Thursday, January 28, 2016

Angelomorphic Christology




Back in 2009, I published a thread (LINK) that provided selections from three esteemed Reformed theologians (Calvin, Edwards, Gill), who identified the preexistent Jesus as Michael the Archangel.

In the combox of that thread, a link was provided to a ten page online document by Michael Daniels that cited more than a dozen theologians (from various traditions) who also taught that Jesus is Michael the Archangel (an updated, 2014 PDF edition available HERE).

Yesterday, a thread published by Dr. Edgar G. Foster (link), brought back to mind an informative and substantive work by Charles A. Gieschen: Angelomorphic Christology - Antecedents & Early Evidence. [A Google Books  preview is available online HERE.]

This book was originally published back in 1998, and I purchased and read it shortly thereafter. I did not start blogging until 2007, but I suspect that if my blogging endeavors had begun before I read the book, I would have devoted a thread to it. With that said, and thanks to Edgar's post, I am now going to share a few selections from Gieschen's masterful contribution, and then provide links to other germane works that I have found to be worth reading.

In the prologue, Gieschen provides a definition for the term "Angelomorphic";

"Angelomorphic" is an inclusive term which means having some of the various forms and functions of an angel, even though the figure may not be explicitly called an "angel" or considered to have the created nature of an angel... (Page 3, footnote #2)

He then writes:

The study of Angelomorphic Christology has been plagued by two foundational misconceptions. First, the lack of much overt "angel" terminology in first century Christology has misdirected our understanding of its influence far too long...The relative lack of labeling Christ as an angel in the pages of the NT does not warrant the conclusion that he was understood and depicted by NT writers without the significant influence of Jewish angelology. For this reason "angelomorphic" is a more helpful term to broaden the discussion beyond overt "angel" terminology. Furthermore, "angel" terminology also raises ontological questions that has moved some interpreters to dismiss a priori the impact of such concepts on early Christology. It is curcial to understand that distinctions which early Christian documents make between Christ and the "created" angels do not preclude the use of angelomorphic traditions in expressing Christology. Angelic forms and functions do not of necessity imply a nature that is less than divine. This conclusion is evident from the OT texts which equate God and his angel.

### DATA BELOW
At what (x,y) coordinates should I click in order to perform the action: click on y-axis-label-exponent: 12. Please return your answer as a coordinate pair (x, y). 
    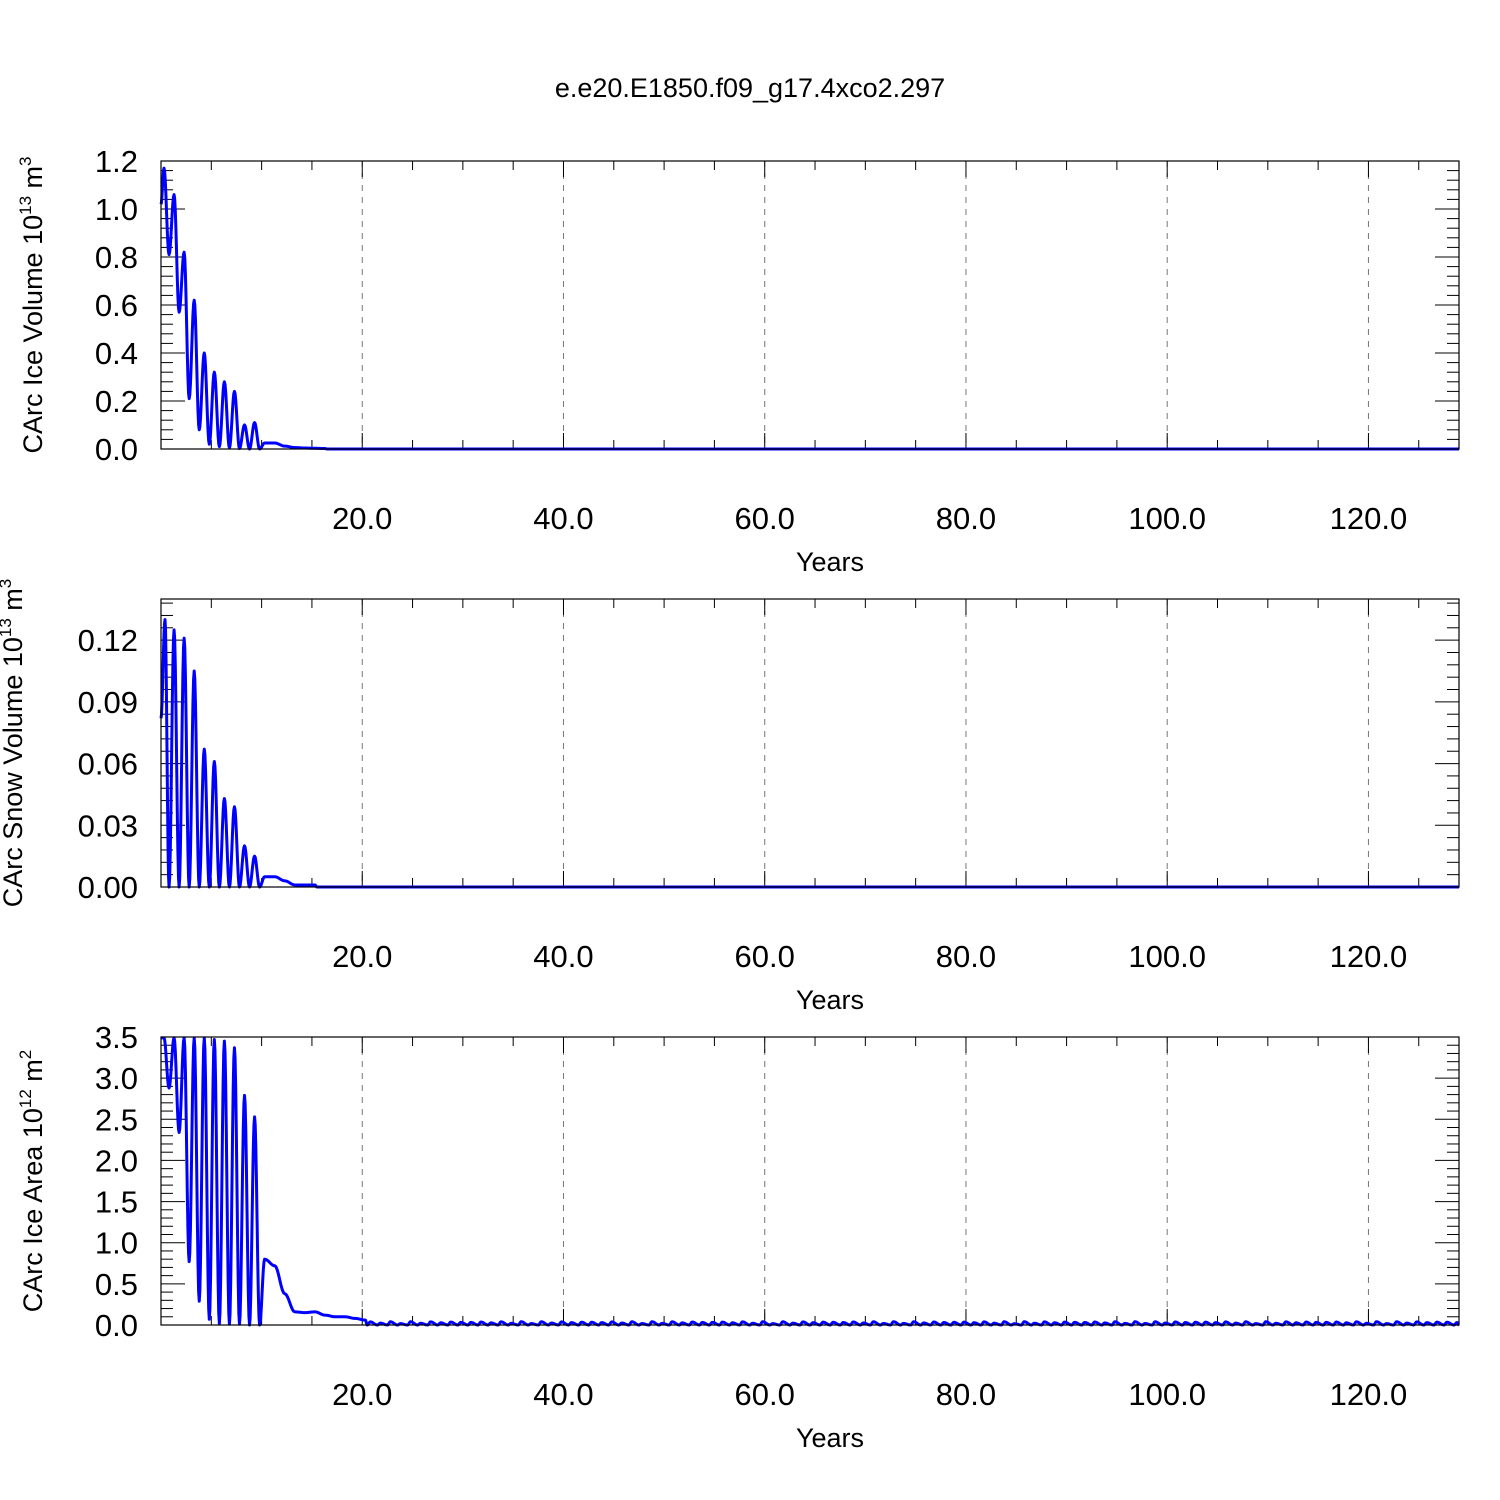
    Looking at the image, I should click on (26, 1098).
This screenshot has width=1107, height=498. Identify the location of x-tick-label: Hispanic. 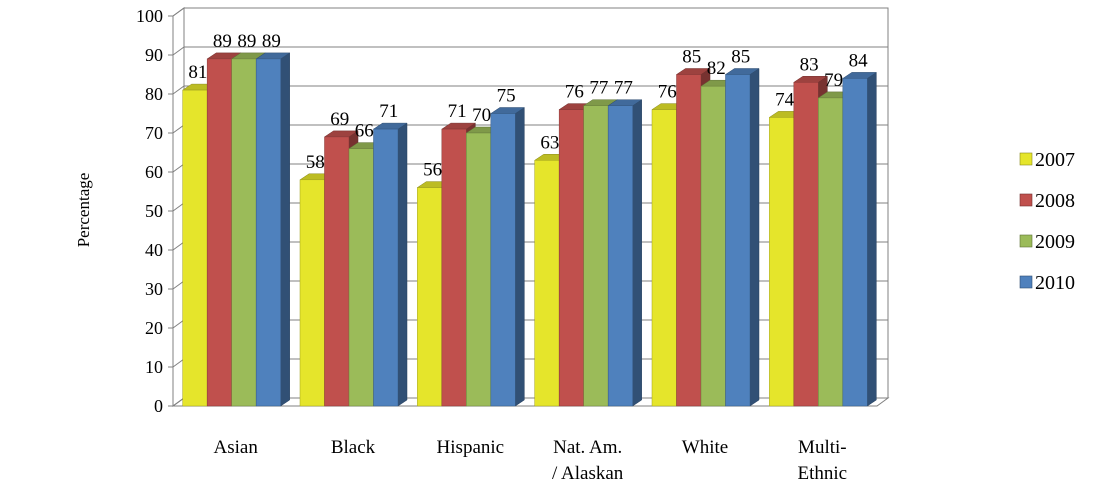
(471, 448).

### WHAT TO DO
1 > According to the post on angelomorphic Christology, in what year was Gieschen's book first published?
2 > Carry on the post about angelomorphic Christology from its final sentence.
The lines were taken from another source.

### RESULTS
1 > 1998

2 >
The second major misconception plaguing the study of Angelomorphic Christology is that many scholars believe that it developed at a later date and could not have influenced the origin and very early expression of Christology. (Page 4)

A couple of pages later we read:

This study will address this need by arguing the following thesis: Angelomorphic traditions, especially those growing from the Angel of the Lord traditions, had a significant impact on the early expressions of Christology to the extent that evidence of an Angelomorphic Christology is discernible in several documents dated between 50 and 150 CE. (Page 6)

On pages 27-29, he provides definitions for ANGEL, ANGELOLOGY, ANGELOMORPHIC, ANGEL CHRISTOLOGY, ANGELOMORPHIC CHRISTOLOGY, ANGELOPHANY, THEOPHANY, EPIPHANY, AND CHRISTOLOGY, and then made the following important distiniction:

ANGEL CHRISTOLOGY is the explicit identification of Jesus Christ as an angel. ANGELOMORPHIC CHRISTOLOGY is the identification of Christ with angelic form and functions, either before or after the incarnation, whether or not he is specifically identified as an angel. (Page 28)

Chapter one focuses on "History of Research" concerning angelomorphic traditions, referencing over thirty authors/theologians who have written on the subject.

Chapters three through six deals with the angelomorphic traditions found primarily in pre-Christian Jewish literature, including the OT.

Chapters seven through ten examines pre-Nicene Christian authors whose extant writings contain some form of angelomorphic Christology, and chapters eleven through fourteen reflects on the NT evidence.

The conclusion, chapter fifteen, ends with:

The seeds that were needed to express a sophisticated Christology were sown in the Israelite and Jewish texts from which early Christianity sought to understand Jesus as Lord. It has been repeatedly demonstrated that the angelomorphic traditions of this literature, among which the Angel of the Lord texts are foundational, were some of the oldest and more significant traditions that inspired the Christology which we now find in early Christian literature, including the New Testament. (Page 351)

I highly recommend this book to those folk who have an interest in Christological issues. It is informative and well written, and IMO worth its rather high cost.

In ending, I would also like to recommend the following related contributions (the links provided are Google Books previews):

Michael and Christ: Michael Traditions and Angel Christology in Early Christianity, by Darrell D. Hannah (LINK).

Angel Veneration and Christology - A Study in Early Judaism and in Christology of the Apocalypse of John, by Loren T. Stuckenbruck (LINK)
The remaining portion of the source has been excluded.